# Equipment question



## Bikeman CU (Nov 27, 2005)

Do you think you could hit the 60, 70 and 80 yard targets? Is this instinctive or sighted?


----------



## carlosii (Feb 25, 2007)

Bikeman CU said:


> Do you think you could hit the 60, 70 and 80 yard targets? Is this instinctive or sighted?


That's kind of my question. Is my equipment got the oomph to shoot a 60 yard target without having to anchor at my belly button? I had hope to shoot barebow.


----------



## Bikeman CU (Nov 27, 2005)

Post in the Traditional Forum. Many tricks to shooting barebow outdoors.


----------



## wa-prez (Sep 9, 2006)

If you get a chance to shoot through a chronograph, your arrow speed will be a good piece of information.

The other big factors are where you anchor (lower anchor gets more distance) and (if you use a sight) how far it is extended.

You could even choose to skip some of the longest targets and just take a voluntary 0 points. I've known several people who do that.

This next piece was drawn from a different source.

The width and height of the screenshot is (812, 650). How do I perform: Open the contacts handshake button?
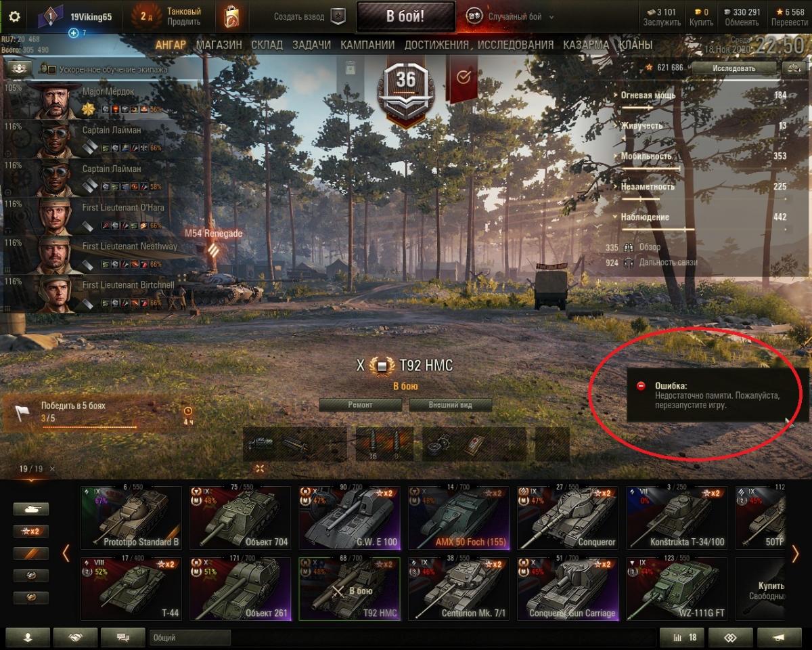[x=75, y=637]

The important thing is that you are persisting despite obstacles, and continuing to have fun!


----------



## c_m_shooter (Aug 15, 2018)

I shoot 30#- 40# rigs depending on the day. I have good sight picture all the way to 50 yards with 10 grains of arrow weight per pound of draw weight. The 60 yard target I put my shelf on top of the bale. Further than that I just hold over a knuckle or 2 and send it (there arent very many out that far). I don't know any good shooters to learn from, I have never seen another recurve at any field shoots that shoot the full course. They just shoot it as a fun shoot from the black (30 yard max) stakes.


----------



## kballer1 (Aug 31, 2010)

Know a fellow that has bad shoulders & only shoots 24# with a short DL & shoots around 800 on the 900 round but he is using a sight which I believe would make it easier & more fun. Don't see why any one would use a full length arrow with real lite #, would want lightest arrow possible to be able to reach the longer distances easier.


----------